> [DATA TO USE]:
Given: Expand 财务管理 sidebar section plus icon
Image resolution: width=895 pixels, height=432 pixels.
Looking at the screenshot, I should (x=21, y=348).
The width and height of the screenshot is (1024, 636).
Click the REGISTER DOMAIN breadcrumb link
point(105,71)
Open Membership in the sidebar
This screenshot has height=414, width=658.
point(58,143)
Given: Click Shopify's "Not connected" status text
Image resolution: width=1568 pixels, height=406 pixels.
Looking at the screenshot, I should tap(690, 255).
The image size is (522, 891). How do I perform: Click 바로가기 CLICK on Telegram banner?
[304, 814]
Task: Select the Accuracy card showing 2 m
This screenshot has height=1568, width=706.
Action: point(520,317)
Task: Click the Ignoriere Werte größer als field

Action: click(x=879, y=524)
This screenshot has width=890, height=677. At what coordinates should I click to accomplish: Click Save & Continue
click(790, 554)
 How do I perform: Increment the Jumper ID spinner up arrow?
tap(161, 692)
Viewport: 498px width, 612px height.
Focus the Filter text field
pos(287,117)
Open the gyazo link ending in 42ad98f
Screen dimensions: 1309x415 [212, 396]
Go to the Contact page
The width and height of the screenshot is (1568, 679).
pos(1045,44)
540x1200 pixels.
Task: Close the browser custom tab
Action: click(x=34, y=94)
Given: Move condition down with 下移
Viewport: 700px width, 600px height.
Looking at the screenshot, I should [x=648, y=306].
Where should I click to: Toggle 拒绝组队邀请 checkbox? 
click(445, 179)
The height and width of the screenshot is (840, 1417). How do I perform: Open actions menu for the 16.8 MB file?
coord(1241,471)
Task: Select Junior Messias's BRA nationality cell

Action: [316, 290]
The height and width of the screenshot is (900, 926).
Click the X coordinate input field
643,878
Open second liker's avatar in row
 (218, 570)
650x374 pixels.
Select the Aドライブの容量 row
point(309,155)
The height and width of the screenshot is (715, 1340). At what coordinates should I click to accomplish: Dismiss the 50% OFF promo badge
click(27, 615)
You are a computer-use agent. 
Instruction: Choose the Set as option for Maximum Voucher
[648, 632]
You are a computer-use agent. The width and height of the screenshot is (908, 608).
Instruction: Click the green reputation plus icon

> [WHAT YOU SHOULD DO]:
Report each line above that includes the string "icon".

> [WRITTEN REPLY]:
Given: Expand 财务管理 sidebar section plus icon
Instruction: Click the green reputation plus icon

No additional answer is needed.